Because this section triggers the strictures and requirements of the Rule, the definition of “business opportunity,” and in particular, its specification of the types of “business assistance” that characterize a covered business, has generated substantial comment throughout this proceeding. After careful consideration of the amassed record, the Commission has crafted the final Rule's business opportunity definition to ensure that it is broad enough to encompass many business opportunities that historically were not covered under the Original Franchise Rule or the interim Business Opportunity Rule, but which have routinely been shown to be associated with unfair or deceptive practices. [139] At the same time, the definition of “business opportunity” has been narrowly tailored to avoid inadvertently sweeping in other business arrangements, such as traditional product distribution. This has been accomplished primarily through narrowing the types of business assistance that will trigger the Rule's coverage from the five categories originally proposed in the IPBOR to the three categories described above.

Consistent with the approach proposed in the RPBOR, the final Rule's definition of business opportunity eliminates two types of business assistance that under the IPBOR would have triggered the Rule's strictures and disclosure obligations: (1) Tracking or paying, or purporting to track or pay, commissions or other compensation; and (2) providing other advice or training assistance. The sections below describe the evolution of the business opportunity definition, including the rationale for eliminating these types of assistance from the definition of business opportunity.

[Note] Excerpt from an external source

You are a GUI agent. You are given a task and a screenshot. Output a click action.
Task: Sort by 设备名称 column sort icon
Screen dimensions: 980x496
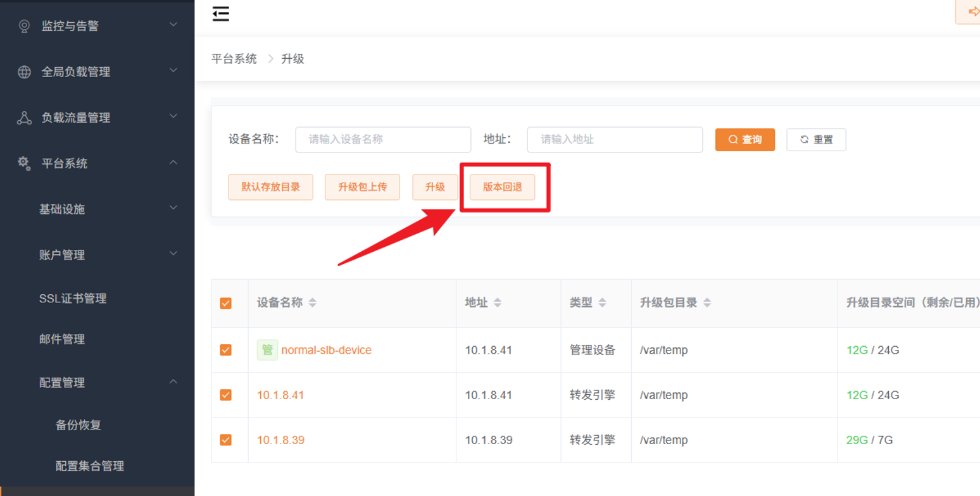(x=313, y=303)
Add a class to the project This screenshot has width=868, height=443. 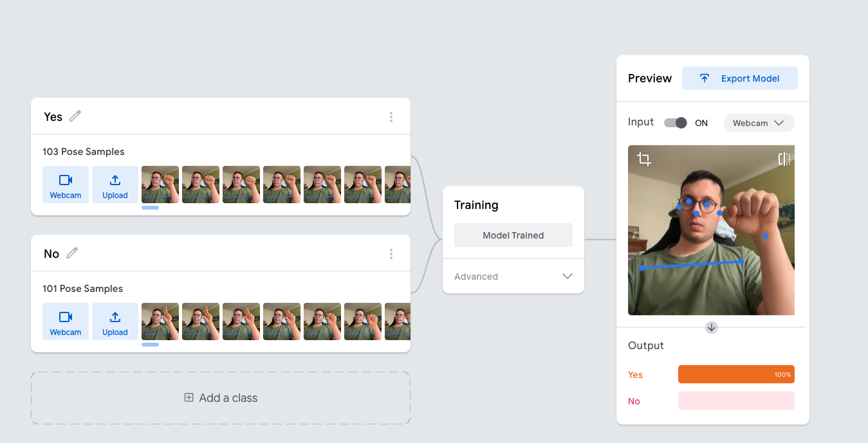221,398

In the IPBOR, the proposed definition of “business opportunity” was designed to be broad enough to cover the sale of virtually any type of business opportunity, including two types in particular that historically had fallen outside the scope of the Original Franchise Rule—work-at-home and pyramid marketing opportunities. [140] As explained more fully in the INPR, the Commission's law enforcement experience and consumer complaints demonstrate that these two types of opportunities are sources of prevalent and persistent problems, [141] which the Commission has traditionally challenged under Section 5 of the FTC Act. [142]

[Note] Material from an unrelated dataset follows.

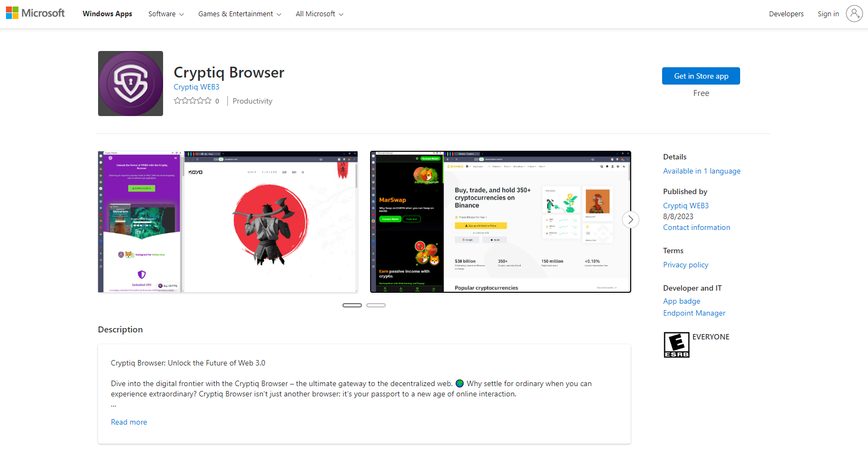Open the All Microsoft dropdown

In order to reach these two types of opportunities, the INPR proposed a broad definition of “business opportunity” comprised of threeelements: (1) A solicitation to enter into a new business; (2) payment of consideration, directly or indirectly through a third party; and (3) the making of either an “earnings claim” or an offer to provide “business assistance.” [143] The IPBOR's definition of “business assistance” included assistance in the form of “tracking or paying, or purporting to track or pay, commissions or other compensation based upon the purchaser's sale of goods or services or recruitment of other persons to sell goods or services.” [144] The Commission noted that many pyramid schemes offer this type of assistance, purporting to compensate participants not only for their own product sales but also for sales made by their participants' downline recruits. [145] Under the IPBOR, “business assistance” also included providing other advice or training assistance. [146]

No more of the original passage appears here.